## JOB
Rescale the entries from the line containing "is (281, 200)." through the line containing "point(149,62)", reproducing only those lines with the requests included. Multiply every coordinate in the answers by 1.75 and round to whole numbers, with halves rounded up.

## TASK INPUT
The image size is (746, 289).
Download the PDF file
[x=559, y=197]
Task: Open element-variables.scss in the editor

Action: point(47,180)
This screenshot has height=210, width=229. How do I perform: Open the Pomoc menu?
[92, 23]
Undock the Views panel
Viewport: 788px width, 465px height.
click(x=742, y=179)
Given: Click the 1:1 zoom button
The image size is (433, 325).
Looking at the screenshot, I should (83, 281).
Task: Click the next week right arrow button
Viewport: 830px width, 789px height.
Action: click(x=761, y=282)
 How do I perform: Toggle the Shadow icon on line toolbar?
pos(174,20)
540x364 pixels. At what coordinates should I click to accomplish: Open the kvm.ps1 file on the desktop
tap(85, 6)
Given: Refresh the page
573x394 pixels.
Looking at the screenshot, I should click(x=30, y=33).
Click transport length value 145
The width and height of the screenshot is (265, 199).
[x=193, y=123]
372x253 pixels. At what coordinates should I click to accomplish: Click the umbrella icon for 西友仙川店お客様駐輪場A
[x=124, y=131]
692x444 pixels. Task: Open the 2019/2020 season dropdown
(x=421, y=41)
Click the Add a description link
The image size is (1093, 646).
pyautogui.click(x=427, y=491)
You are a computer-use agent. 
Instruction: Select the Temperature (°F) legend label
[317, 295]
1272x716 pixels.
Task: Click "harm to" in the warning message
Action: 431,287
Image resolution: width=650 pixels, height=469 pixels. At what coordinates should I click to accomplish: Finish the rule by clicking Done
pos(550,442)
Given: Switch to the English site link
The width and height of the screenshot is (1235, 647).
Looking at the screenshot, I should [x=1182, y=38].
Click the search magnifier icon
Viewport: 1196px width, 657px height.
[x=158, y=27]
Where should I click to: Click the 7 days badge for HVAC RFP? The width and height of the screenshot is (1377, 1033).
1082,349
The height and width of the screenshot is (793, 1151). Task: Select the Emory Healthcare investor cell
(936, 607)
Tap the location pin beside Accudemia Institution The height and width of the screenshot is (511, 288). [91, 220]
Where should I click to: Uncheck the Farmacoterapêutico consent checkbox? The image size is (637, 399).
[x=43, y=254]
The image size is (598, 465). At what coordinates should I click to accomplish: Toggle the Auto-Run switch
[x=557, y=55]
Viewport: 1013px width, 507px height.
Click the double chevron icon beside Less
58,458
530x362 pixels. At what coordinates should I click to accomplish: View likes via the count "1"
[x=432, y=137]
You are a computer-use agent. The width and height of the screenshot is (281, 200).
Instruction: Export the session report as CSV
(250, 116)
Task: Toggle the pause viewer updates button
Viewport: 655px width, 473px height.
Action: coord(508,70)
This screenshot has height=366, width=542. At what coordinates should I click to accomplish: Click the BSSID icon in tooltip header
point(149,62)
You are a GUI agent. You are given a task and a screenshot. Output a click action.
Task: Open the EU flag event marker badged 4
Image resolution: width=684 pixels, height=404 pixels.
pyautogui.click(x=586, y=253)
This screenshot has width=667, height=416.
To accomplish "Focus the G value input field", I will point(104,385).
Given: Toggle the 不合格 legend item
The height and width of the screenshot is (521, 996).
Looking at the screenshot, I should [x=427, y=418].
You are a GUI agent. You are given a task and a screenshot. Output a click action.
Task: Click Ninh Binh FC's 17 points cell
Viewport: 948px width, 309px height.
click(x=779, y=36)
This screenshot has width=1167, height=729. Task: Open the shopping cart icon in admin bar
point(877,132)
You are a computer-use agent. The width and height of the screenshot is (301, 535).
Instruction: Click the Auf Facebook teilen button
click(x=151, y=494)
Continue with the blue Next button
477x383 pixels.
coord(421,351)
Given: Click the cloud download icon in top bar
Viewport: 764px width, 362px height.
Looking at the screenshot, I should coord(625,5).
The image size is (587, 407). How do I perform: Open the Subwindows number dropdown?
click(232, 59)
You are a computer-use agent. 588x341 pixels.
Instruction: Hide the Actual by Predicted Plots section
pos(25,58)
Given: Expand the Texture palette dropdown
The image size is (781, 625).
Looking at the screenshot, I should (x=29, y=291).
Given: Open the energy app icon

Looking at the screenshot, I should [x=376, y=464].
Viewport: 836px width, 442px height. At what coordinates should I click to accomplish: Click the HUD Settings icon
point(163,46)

## RESULT OF THE EXERCISE
You are a computer-use agent. The width and height of the screenshot is (281, 200).
Instruction: Export the session report as CSV
(438, 203)
Task: Toggle the pause viewer updates button
Viewport: 655px width, 473px height.
Action: coord(889,123)
This screenshot has height=366, width=542. At what coordinates should I click to accomplish: Click the BSSID icon in tooltip header
point(261,109)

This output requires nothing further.